Vol 8, No 2, Spring 2011

For the full PDF version of the Spring 2011 Edition, click here.


“ 'Hung’ring More to Do My Father’s Will': Temperance and the Reader’s Education in Paradise Regained"
by Karen Caylor

John Milton’s Paradise Regained, though often overshadowed by its famous predecessor, is an important work for its descriptions of virtue, temptation, and the Son of God. This paper examines the nature of the Son’s education, Milton’s conception of temperance, and the roles they play in determining the kind of education Milton intends for the reader. These observations are followed by an analysis of the demonstrative and rhetorical devices that Milton uses to educate the reader in virtue.

"The Suffering Woman: Hardy’s Tess and Euripides’s Phaedra"
by Alyssa Leavell

Although many Victorian authors looked to classical Greece for their subject matter and themes, Thomas Hardy is unique in his adoption of the overarching Hellenic worldview. His tragic heroine in Tess of the d’Urbervilles demonstrates Hardy’s particular reliance on Hippolytus of Euripides. The plight of Tess mirrors that of Phaedra; both women are caught between battling forces of love and purity, and both are eventually overpowered by the strength of their passions. In a particularly Greek manner, Hardy does not hold his heroine morally responsible for her actions. Tess is a victim, like Phaedra, of a higher power. However, Hardy diverges from the idea of the Greek hero in the conclusion of his novel, in which Tess is neither absolved, nor avenged, but dies in obscurity with no voice to clear her name.
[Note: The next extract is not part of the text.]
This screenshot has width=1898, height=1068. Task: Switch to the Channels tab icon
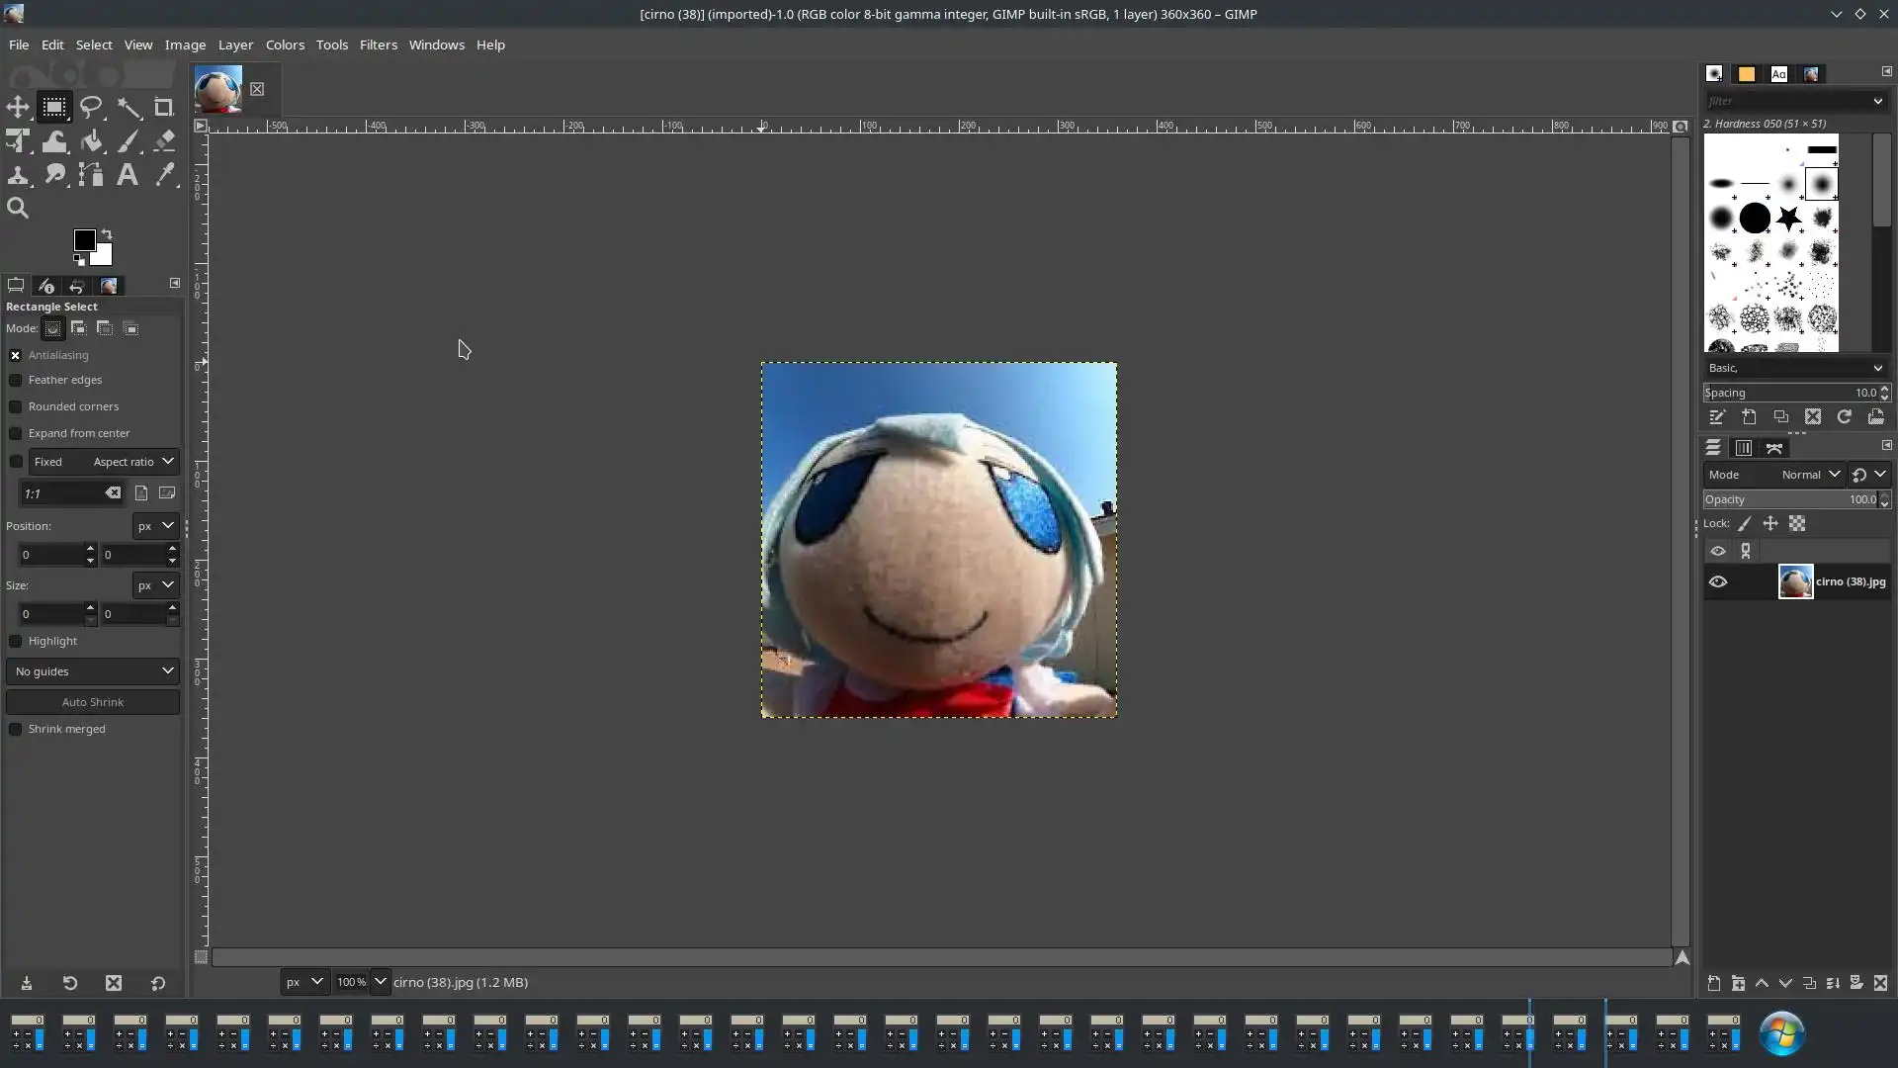point(1743,448)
"Barfield contra Lewis on Truth and Imagination"
by Stephen Margheim

In his "Great War" with C. S. Lewis Owen Barfield maintains that the imagination can both perceive and create truth via poetry. Lewis, however, contends that the imagination is incapable of creating truth. Examination of Barfield's Poetic Diction and his correspondence with Lewis elucidates the differences in their theories of the imagination and explains Lewis's argumentative errors.

"Examining the Potential of Metamaterials for the Design of Composite Right/Left-handed Transmission Lines"
By Colin Pardue

Metamaterials are substances that possess unnatural electromagnetic properties. Engineers have harnessed these properties in various electronic devices. This paper discusses the production of one such device, a composite right/left-handed transmission line. A composite right/left-handed transmission line utilizes either split ring resonators or complementary split ring resonators to generate negative permeability and permittivity in a circuit. Consequently, this device can improve conventional circuit components, including lowpass filters and electrical couplers.